Of Poetry, Life, and Computers

Poetry may be found in the unlikeliest of places. A professor of mine once recounted to us of walking home one day, lost in his thoughts on abstract mathematics. Suddenly, he broke from his thoughts  and stared at a nearby tree. For a brief moment, within the shape and structure of the tree he saw the physical presence of these abstract objects, second-rank tensors, with which his mind had been grappling.

While it is common for emotions of joy or suffering to inspire poetic writing, it may also be true that careful attention to minutae can lead one to poetic creation. A discussion of the role of creativity, or in essence, the act of poetic creation, within scientific discovery is not one for which I’m currently prepared. Suffice it to say that the transition from a carefully collected set of facts to a general scientific theory does not rest on pure deduction. Indeed, there is an essential step in the process which remains a mystery, and which is labeled as induction, so that having labeled it we may give the pretense of understanding the process. But, we may as well call it the act of creating poetry, for such creation defies logical explanation, at present. There are many examples throughout science, Einstein being famous for such acts of creation, in which it is not even clear that the requisite collection of facts played much role. Another example is the analysis of symmetries in the properties of basic particles of matter, which physicist Murray Gell-Mann fancifully dubbed the eightfold way, and which led to the discovery of sub-nuclear particles called quarks [1], the name of which was taken in part from a line in James Joyce’s novel, Finnegan’s Wake.

I find poetry even in a computer program.

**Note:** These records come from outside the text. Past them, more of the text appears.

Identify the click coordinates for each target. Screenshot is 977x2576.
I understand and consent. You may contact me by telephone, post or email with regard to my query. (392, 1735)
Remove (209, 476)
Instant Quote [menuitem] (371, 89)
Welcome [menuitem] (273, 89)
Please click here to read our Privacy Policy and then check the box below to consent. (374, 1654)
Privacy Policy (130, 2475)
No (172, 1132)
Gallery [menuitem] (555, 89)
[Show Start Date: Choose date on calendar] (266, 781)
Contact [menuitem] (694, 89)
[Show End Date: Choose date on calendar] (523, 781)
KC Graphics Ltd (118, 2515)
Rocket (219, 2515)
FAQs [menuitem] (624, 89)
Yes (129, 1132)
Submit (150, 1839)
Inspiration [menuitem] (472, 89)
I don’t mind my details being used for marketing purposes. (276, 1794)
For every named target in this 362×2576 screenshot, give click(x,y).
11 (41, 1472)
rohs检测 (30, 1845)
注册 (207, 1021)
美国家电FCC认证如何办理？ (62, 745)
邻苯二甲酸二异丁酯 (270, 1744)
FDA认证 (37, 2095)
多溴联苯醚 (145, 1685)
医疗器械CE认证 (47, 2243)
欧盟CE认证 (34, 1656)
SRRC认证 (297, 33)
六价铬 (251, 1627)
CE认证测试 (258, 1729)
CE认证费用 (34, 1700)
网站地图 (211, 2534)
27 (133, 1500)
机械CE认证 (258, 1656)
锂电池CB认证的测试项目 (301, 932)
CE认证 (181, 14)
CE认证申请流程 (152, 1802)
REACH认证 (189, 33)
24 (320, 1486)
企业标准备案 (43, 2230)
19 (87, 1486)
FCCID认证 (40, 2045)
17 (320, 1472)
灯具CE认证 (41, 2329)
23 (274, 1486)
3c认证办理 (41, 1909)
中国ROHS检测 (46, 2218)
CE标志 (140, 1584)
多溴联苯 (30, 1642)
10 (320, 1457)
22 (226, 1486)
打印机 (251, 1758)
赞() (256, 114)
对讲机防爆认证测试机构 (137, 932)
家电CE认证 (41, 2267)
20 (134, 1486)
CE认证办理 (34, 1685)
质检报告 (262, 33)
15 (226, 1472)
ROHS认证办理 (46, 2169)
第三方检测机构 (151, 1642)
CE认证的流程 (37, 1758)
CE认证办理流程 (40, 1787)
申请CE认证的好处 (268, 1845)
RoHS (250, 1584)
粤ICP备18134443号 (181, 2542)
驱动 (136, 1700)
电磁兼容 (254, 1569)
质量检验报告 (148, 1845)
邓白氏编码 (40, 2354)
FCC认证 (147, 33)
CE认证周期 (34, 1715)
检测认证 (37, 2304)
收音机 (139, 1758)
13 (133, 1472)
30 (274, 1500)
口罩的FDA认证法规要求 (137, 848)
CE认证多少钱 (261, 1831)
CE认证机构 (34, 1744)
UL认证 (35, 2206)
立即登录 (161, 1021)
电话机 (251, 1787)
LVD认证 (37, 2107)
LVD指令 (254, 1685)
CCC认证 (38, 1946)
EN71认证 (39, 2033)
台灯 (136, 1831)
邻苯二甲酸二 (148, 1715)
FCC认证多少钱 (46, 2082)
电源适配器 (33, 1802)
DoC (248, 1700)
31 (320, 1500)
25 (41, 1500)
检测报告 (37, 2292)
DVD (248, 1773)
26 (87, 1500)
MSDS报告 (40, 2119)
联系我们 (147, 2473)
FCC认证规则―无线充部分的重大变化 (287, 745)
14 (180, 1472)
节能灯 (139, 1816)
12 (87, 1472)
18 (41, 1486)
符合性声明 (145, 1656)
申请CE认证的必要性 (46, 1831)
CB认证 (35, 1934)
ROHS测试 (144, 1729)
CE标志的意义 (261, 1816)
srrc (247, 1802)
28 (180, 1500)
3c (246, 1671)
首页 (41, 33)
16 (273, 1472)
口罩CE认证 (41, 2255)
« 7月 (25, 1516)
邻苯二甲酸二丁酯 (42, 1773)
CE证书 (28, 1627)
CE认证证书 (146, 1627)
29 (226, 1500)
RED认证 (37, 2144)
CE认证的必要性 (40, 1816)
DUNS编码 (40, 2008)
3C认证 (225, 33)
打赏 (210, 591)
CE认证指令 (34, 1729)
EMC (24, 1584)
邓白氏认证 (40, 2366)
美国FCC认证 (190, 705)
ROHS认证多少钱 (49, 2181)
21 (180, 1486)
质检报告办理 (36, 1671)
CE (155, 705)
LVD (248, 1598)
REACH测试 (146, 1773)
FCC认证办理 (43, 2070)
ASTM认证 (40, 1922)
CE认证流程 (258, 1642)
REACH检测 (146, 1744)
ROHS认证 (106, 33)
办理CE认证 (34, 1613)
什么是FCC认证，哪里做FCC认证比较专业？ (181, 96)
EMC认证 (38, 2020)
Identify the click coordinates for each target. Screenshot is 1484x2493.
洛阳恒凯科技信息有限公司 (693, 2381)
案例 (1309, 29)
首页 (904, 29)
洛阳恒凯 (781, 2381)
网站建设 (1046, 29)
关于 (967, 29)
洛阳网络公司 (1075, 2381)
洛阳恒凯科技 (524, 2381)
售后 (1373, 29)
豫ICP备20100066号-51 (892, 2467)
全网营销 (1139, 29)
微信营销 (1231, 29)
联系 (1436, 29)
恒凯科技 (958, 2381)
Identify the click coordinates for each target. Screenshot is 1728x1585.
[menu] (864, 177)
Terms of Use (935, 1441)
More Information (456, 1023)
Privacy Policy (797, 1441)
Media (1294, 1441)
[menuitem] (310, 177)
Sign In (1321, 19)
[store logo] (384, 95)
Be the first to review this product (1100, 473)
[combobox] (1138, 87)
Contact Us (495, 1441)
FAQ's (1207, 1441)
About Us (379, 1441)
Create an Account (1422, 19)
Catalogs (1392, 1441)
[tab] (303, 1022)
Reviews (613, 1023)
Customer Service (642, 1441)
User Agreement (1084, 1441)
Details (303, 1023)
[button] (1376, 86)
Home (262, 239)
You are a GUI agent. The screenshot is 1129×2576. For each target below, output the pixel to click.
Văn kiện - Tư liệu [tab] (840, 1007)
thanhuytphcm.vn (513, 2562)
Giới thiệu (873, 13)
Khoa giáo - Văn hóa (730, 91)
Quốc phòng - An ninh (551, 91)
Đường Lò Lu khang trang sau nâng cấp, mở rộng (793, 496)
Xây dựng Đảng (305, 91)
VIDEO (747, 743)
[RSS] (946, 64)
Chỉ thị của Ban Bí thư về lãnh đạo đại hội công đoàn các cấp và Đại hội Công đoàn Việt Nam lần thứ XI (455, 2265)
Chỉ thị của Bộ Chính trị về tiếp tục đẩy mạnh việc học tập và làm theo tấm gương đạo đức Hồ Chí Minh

Below is a fragment of a computer program of Conway’s Game of Life,

: Creation  ( — )  Void Voice Paradise ;

: Goes-On  ( — )
BEGIN  Everything Passes
Dreams Action Meditation
Escape = UNTIL ;

: Life  ( — )  Creation Goes-On ;

The above lines are actual instructions to a computer. The author of this particular program, Leo Wong, has organized the instructions and given labels to them in a suggestive way. When executed, this program shows strange and intricate patterns which change over time. Even self-replicating patterns can emerge from the very simple rules by which the patterns transform themselves. In fact, mathematicians have proven that Conway’s Game of Life can carry out any mathematical calculation, … if we can frame the problem in proper terms.

In the science fiction movie, 2001, A Space Odyssey, the spaceship Discovery’s computer, HAL, is “intelligent”. At least it would likely pass the test of artificial intelligence, known as the Turing test, devised by mathematician Alan Turing. But the instructions it has been given to hide the nature of the mission from the ship’s active crew place it in conflict with its underlying design as a system for providing very accurate information to humans. HAL develops a sort of neurosis and attempts to resolve its crisis by killing off the ship’s crew. Astronaut David Bowman, on a rescue mission outside the ship, is shut out and not permitted to re-enter the ship by HAL. Bowman gets back in the ship through a daring move, and proceeds to shut down the computer, starting with its higher cognitive functions. HAL is aware and afraid of the shut down. It protests the loss of its mind. Near the end, when HAL is left only with its earliest memories and most primitive skills, Bowman empathizes with the computer’s reluctance to end its existence, and asks it to recite a poem which it learned in its infancy.

Krishna Myneni
21 May 2011
Rev. KM22May2011; KM23May2011


  1. Michael Riordan, The Hunting of the Quark, Simon & Schuster, 1987.